Looks like you have quite a routine laid out there. I know you dont want to give up the cardio, but I would suggest that you start to reduce the cardio/aerobic activity until you start to see some lbm gain, rather than increase your cals to 3500 as you suggested in another thread. Make your weight training the No.1 priority in terms of time spent exercising and intensity. Maintain a journal to keep track of you progress of your weights.


			
				Tom_B said:
			
		

> Ya, that's my problem I'm so scared that instead of gaining muscle I'm gonna gain fat, that's why i do so much cardio, I figured that I could keep my fat gains really low, but at the same time I'm eating away at muscle too probably... And the reason I said 7 months is that I'm not sure if I should gain weight untill I'm 140pounds then cut for 10 pounds, or just gain some weight till i'm 130 pounds. I'll know once I reach 130 pounds. And I plan on reducing my cardio to 3x a week, just I'm gonna start to walk around some more, so I can still feel like I'm doing my cardio but it won't be as intense.

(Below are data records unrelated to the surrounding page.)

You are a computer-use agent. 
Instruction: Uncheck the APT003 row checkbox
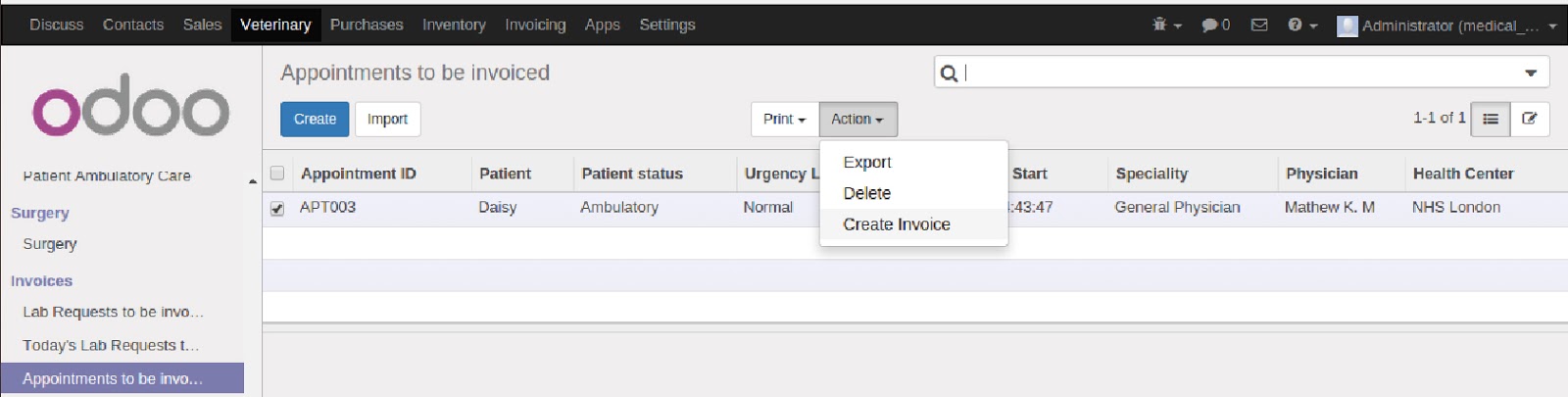tap(277, 208)
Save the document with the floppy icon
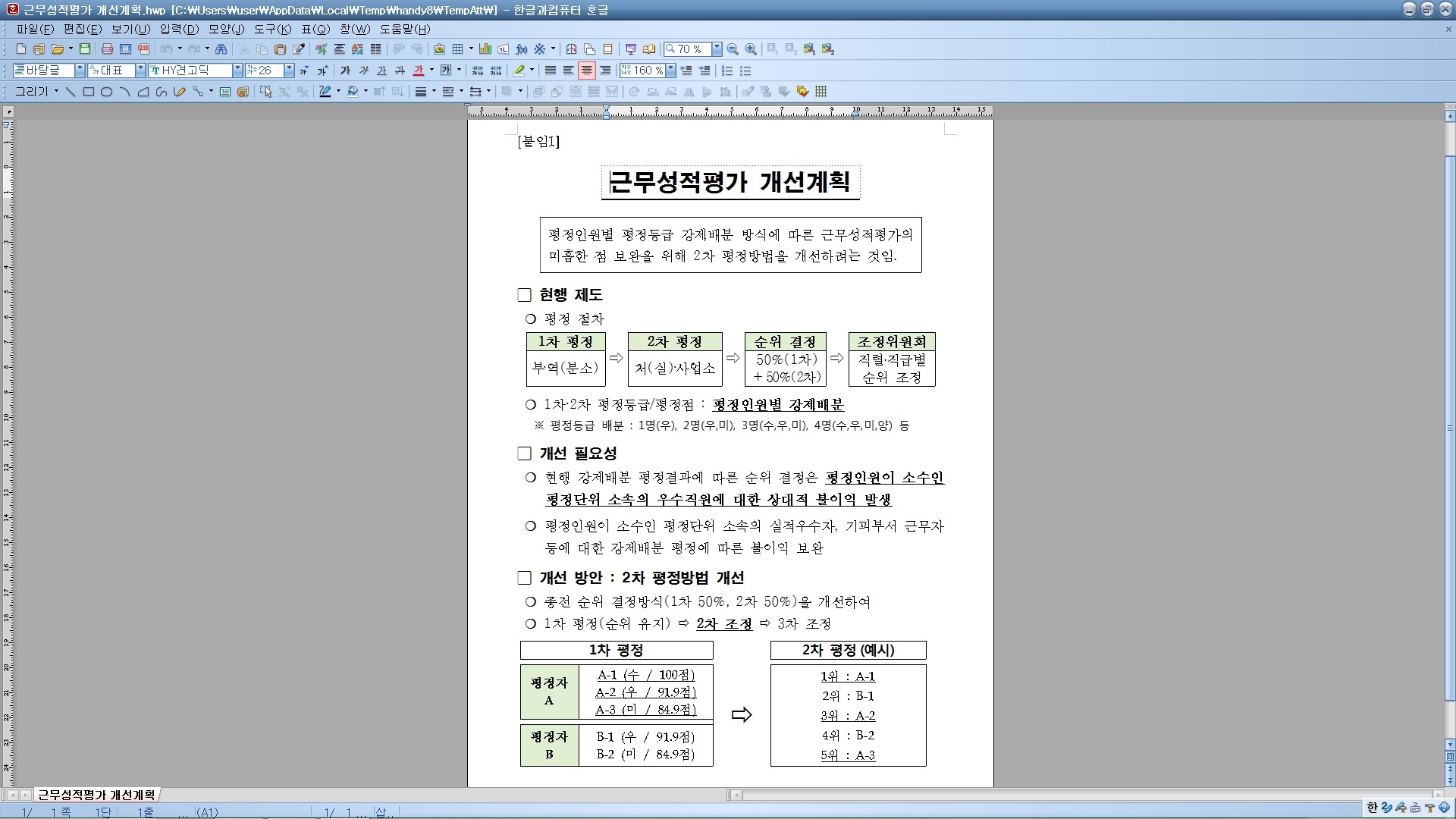 pos(85,49)
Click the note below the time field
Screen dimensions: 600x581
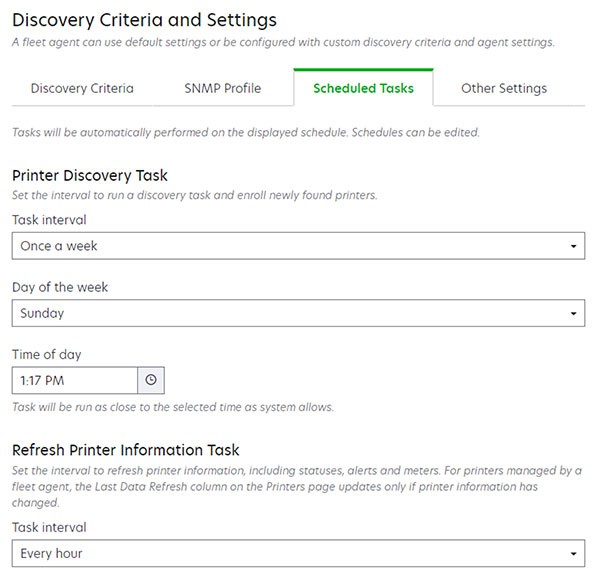tap(173, 407)
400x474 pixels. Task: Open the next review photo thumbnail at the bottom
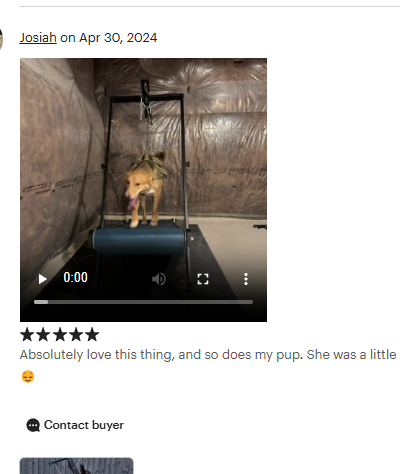pyautogui.click(x=76, y=466)
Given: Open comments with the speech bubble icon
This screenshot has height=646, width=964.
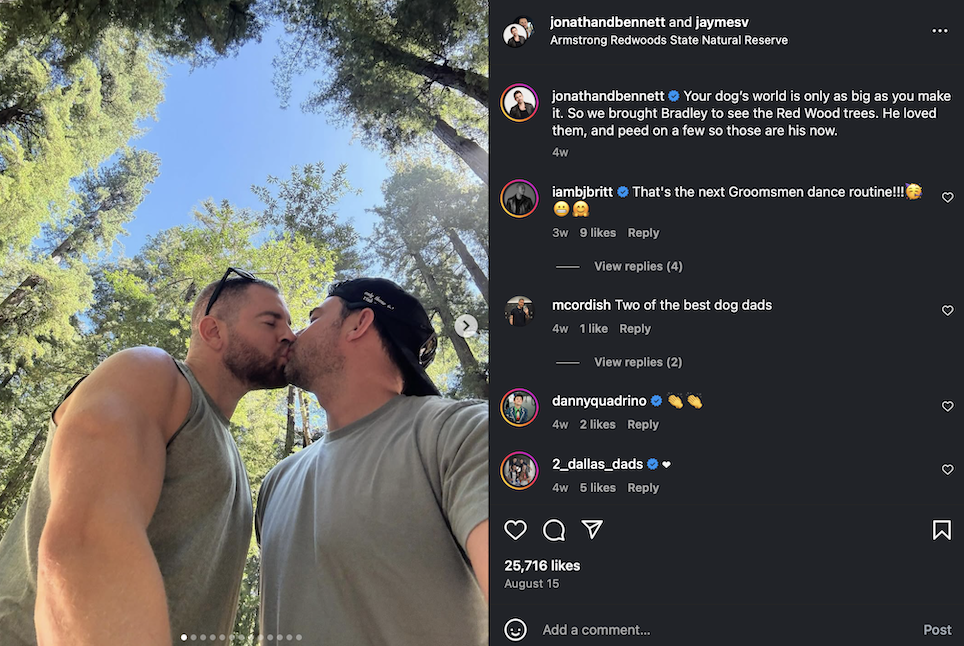Looking at the screenshot, I should coord(554,530).
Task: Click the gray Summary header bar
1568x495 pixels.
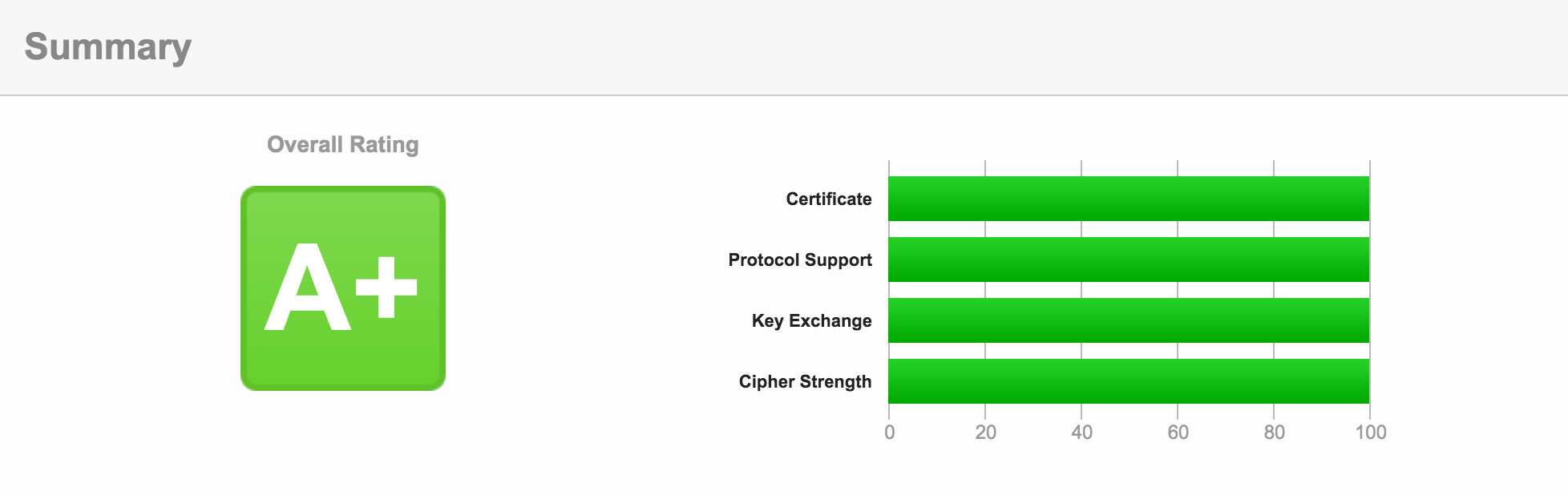Action: [x=802, y=46]
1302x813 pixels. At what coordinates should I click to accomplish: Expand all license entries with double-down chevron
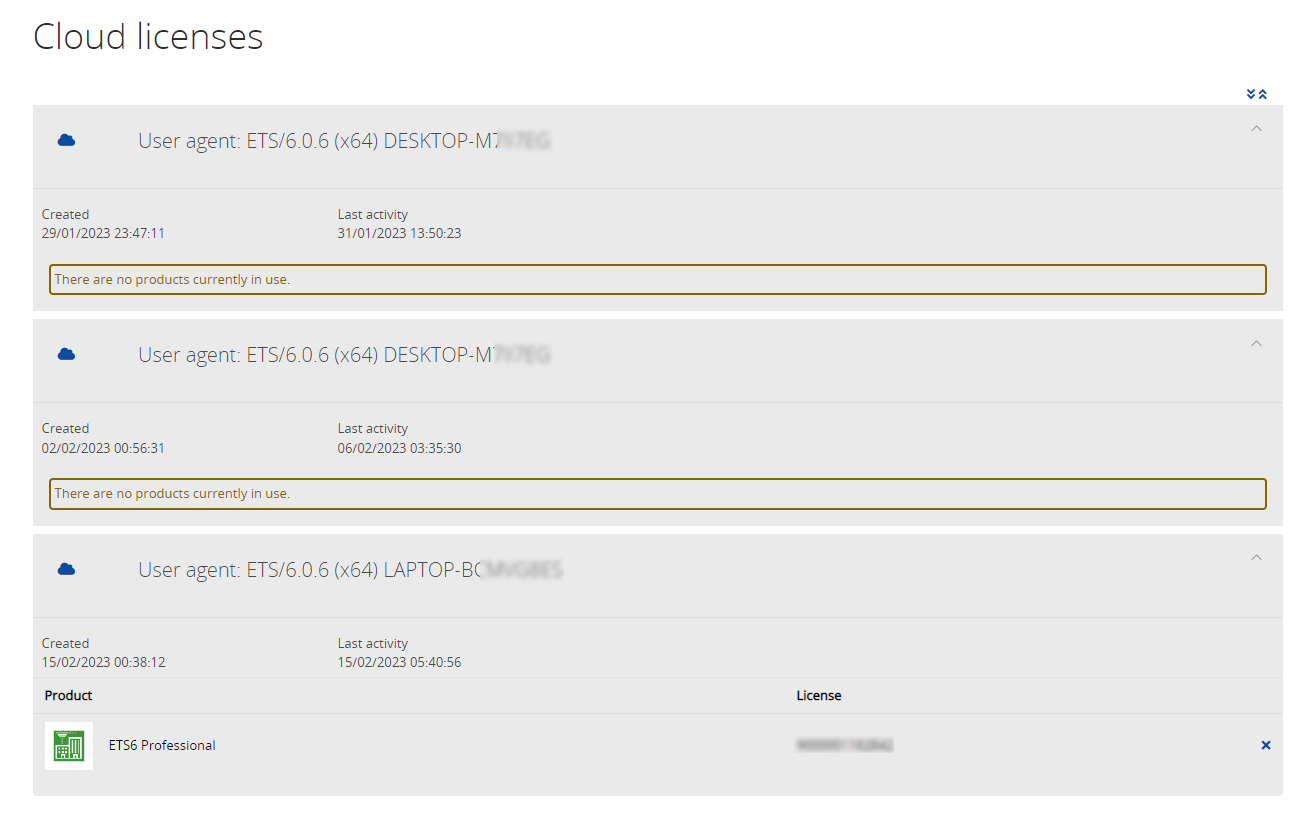(1252, 93)
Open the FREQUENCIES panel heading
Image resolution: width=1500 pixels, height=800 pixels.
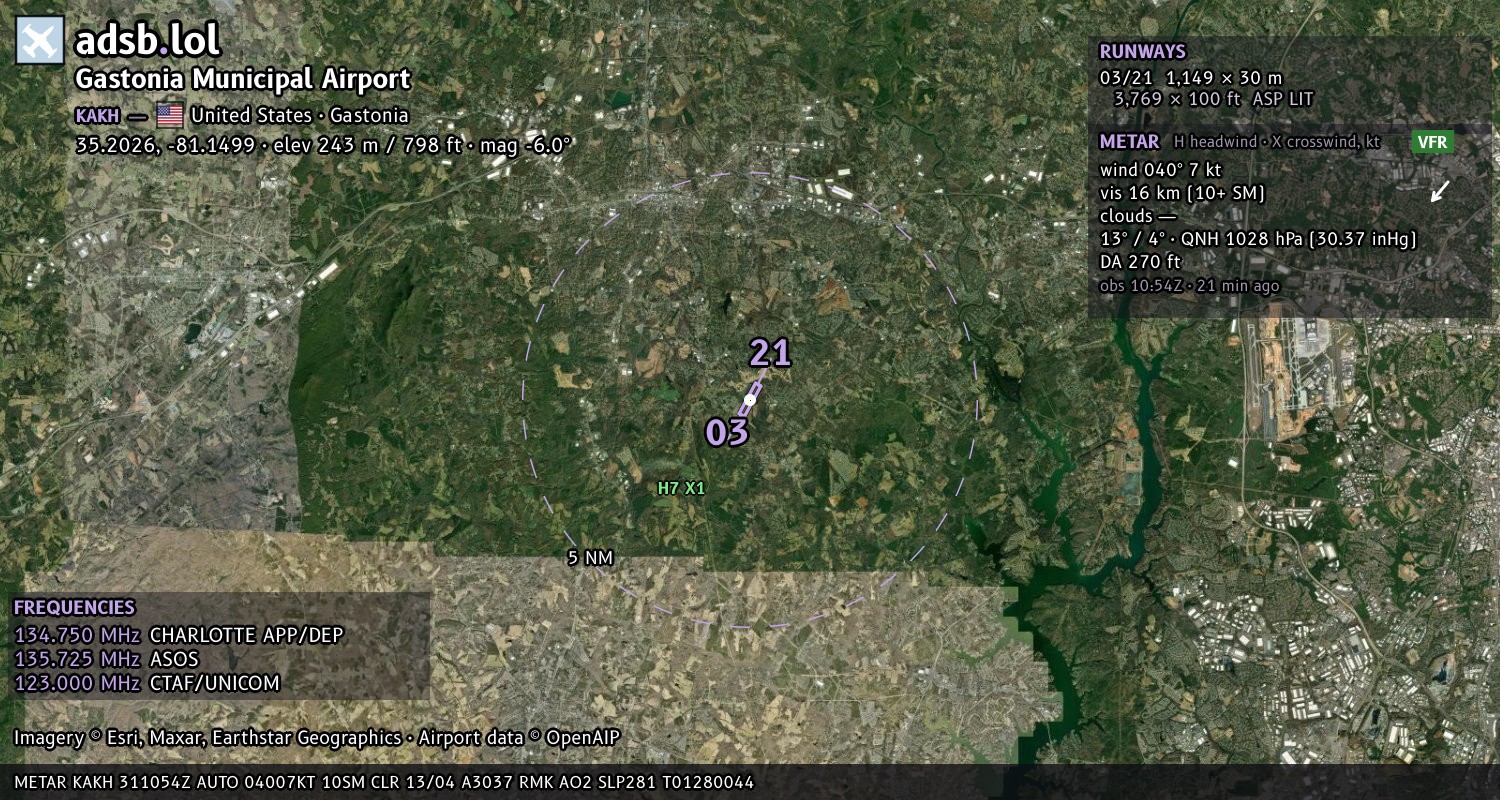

If you are about 120#, going upto 140# (increase of 20#)and deciding to cut 10# implies a 50% fat increase! If your diet is in order and you are hitting the weights intensely (making regular progress with increasing weights) seems unlikely you will put on 10#(a 50% increase) of fat. However monitor your weight and bf gains weekly to see if you are on track to your goal. and dont freak out if one week happens to be out of line.

Anyway, as suggested by bulletproof1, you can always burn the excess fat on your cut cycle as you are very very adept at the cardio stuff. Cardio and cuting are two things most people love to hate!

Also dont limit yourself to numbers and stop at 140 as you are 15, it is likely you might grow taller (depending on genetics, of course). In which case you might have to put on more lbm to avoid looking skinny.

For some inspiration, take a look at this guy who is in your age group. http://www.wannabebigforums.com/showthread.php?t=51316


----------



## Tom_B (Sep 7, 2004)

I'ts gonna be hard but I know i gotta stop with the cardio to I'm gonna reduce it 3x a week and instead throught out the week just walk an extra 20 minutes, and if I'm still don't gain LBM then I'll cut that too. The reason why I wanted to cut for 10 pounds is because I have no idea what my body fat% is, I got it done at a gym and it said 5%, but the guy had no idea what he was doing, so if anyone could give me an estimate based on ym pics I'd appreciate it. Also my goals aren't too be big, I want too still look somewhat kinny but Lean at the same time, and I'm not too sure if I'll be growing any taller, my uncles are all really tall, but right now at 5'8 I'm the tallest in my family (sad I know) but I seem to be getting taller, I can only hope lol
Also thanks for the link, that guy really toned up his body in 8 months


----------



## BulkMeUp (Sep 7, 2004)

Good decision on reducing the cardio. Look at it this way, if you dont like the way things are shaping up, you could always increase it again. But give the weights a serious try and try to let go of the cardio. Attempt to slowly change your mind from 'i gotta do that cardio' to 'i gotta hit those weights'. And make the weights a priority. With a really good and intense workout you would burn a lot of cals anyway. 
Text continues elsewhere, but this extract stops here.